Stimulus offers modest boost to job training for older workers
Posted on 16 February 2009
Permanent URL of this article: http://retirementrevised.com/career/stimulus-offers-modest-boost-to-job-training-for-older-workers
The economic recovery bill to be signed this week by President Obama doesn’t really target much specific relief toward older Americans (details here), but it does include a modest boost to job training efforts for low income individuals. The bill adds $120 million to the Senior Community Service Employment program (SCSEP), the nation’s only workforce development initiative targeted to older adults. Here’s further background, via Richard Johnson, senior researcher at The Urban Institute:
This program helps workers ages 55 and older with incomes below 125 percent of the federal poverty level acquire job skills, provides training and other supportive services, and places participants in subsidized, part-time community services assignments.

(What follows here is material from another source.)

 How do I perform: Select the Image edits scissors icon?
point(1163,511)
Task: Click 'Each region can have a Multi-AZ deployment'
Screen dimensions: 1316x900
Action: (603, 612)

SCSEP helps only a small share of the older adults who could use it, and that number won’t increase much under the stimulus proposal. The program now serves only about 80,000 adults, and the requested recovery funds would cover 24,000 more participants. For perspective, 1.4 million adults ages 55 and older were unemployed in December 2008 and more were underemployed. And that’s excluding the untold numbers who have given up looking for work. In sum, the sound workforce-development idea embodied in the stimulus proposal needs to be backed up by more funds for job training and employment services for older workers or few jobless seniors will find work.
SCSEP is administered through dozens of state and local government units and non-profit organizations, such asAARP, Easter Seals, Goodwill Industries and the National Urban League.
The program itself is administered through the federal Department of Labor; more information is available at the SCSEP website.